Drei Jahrzehnte Emanzipation und Feminismus haben das klassische Männerbild in Frage gestellt. Zwischen Tradition und Moderne suchen Männer heute nach Orientierung. Die Studie "Männer in Bewegung" untersucht das Rollenverständnis des sogenannten starken Geschlechts. In dieser Woche wird die Studie von Bundesfamilienministerin Ursula von der Leyen in Berlin vorgestellt.

Von Thomas Gesterkamp | 16.03.2009
    "Ich glaube, dass der gesamte Bereich der emotionalen Kommunikation Männern wieder zugänglich gemacht werden muss, beziehungsweise Männer wieder sensibel für ihre Fähigkeiten auf diesem Gebiet gemacht werden müssen. Eine Jahrhunderte lange Festlegung der Rolle auf den Verteidiger, den Schützer des Innenlebens, zu dem er dann aber letztlich gar nicht so einen Zugang hat, der bleibt bei Männern nicht ohne Konsequenzen und ohne Spuren. Männer müssen das wieder neu lernen. Für mich ist ein Hoffnungszeichen, dass sie es wieder lernen wollen.”"

    Martin Rosowski ist Geschäftsführer der Männerarbeit der EKD, der Evangelischen Kirche in Deutschland. Drei Jahrzehnte Emanzipation und Feminismus haben beim "starken Geschlecht” Spuren hinterlassen. Alte männliche Identitäten wie die des Ernährers oder des Beschützers werden in Frage gestellt.

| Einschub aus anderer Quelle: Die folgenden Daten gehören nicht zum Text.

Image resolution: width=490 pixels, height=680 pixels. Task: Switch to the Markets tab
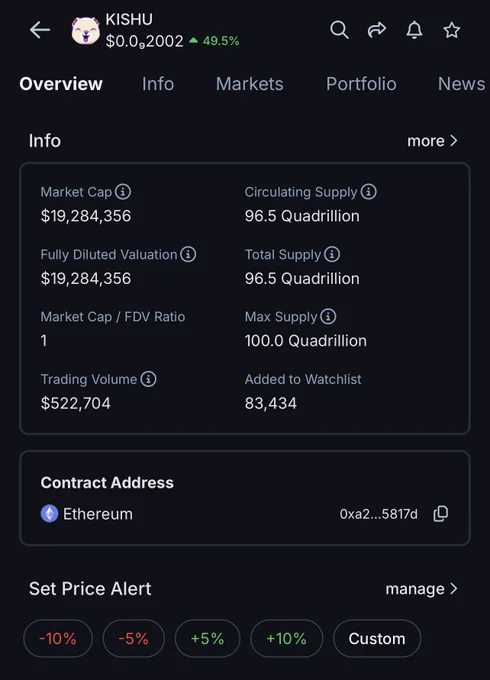pos(249,84)
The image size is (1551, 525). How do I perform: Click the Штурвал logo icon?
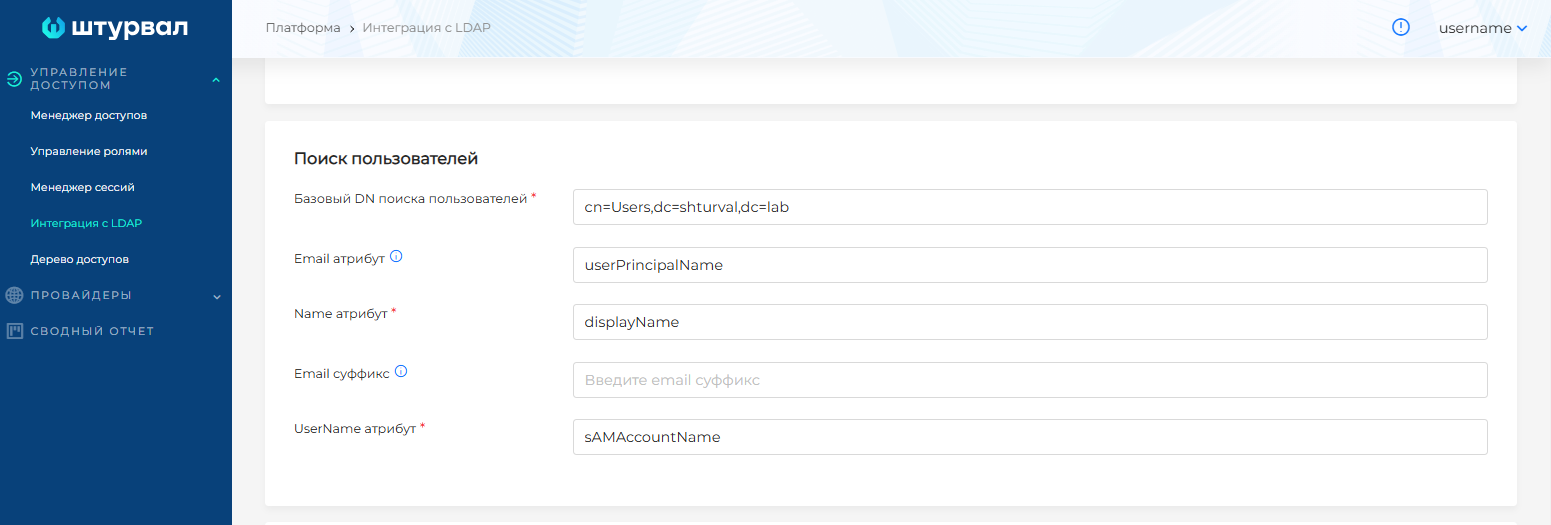click(53, 28)
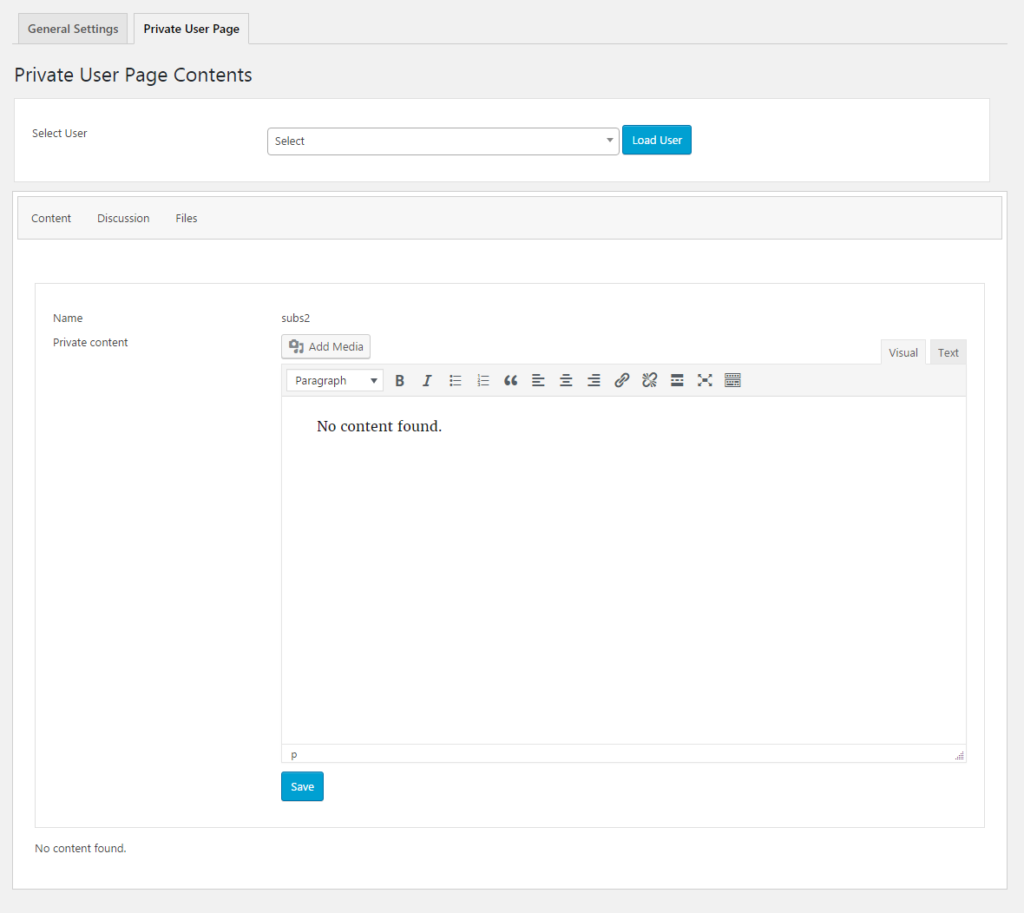This screenshot has width=1024, height=913.
Task: Click the Load User button
Action: coord(656,140)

    Männer sollen sich zwar von alten Rollen verabschieden, sie sollen aber auch nicht so werden wie Frauen. Am besten, sie sind alles zugleich: stark und sensibel, hart und einfühlsam. Am besten, sie verdienen 10.000 Euro im Monat und sind trotzdem schon mittags zu Hause. Zwischen Tradition und Moderne suchen Männer nach Orientierung.

    "Männer in Bewegung" heißt so auch die Studie, die im Auftrag der Männerarbeit der Evangelischen Kirche und der Gemeinschaft der Katholischen Männer Deutschlands gemacht wurde. In dieser Woche wird sie von Bundesfamilienministerin Ursula von der Leyen in Berlin vorgestellt.

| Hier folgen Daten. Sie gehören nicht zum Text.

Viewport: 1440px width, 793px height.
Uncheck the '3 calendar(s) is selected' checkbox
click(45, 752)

    Vor zehn Jahren gab es die erste Ausgabe der Studie. Sie sorgte damals für viel Diskussion um die Rolle des Mannes - und das weit über kirchliche Kreise hinaus. Der Untertitel "Wie Deutschlands Männer sich selbst und wie Frauen sie sehen” machte damals klar, dass sich über das eine Geschlecht nicht ohne das andere reden lässt.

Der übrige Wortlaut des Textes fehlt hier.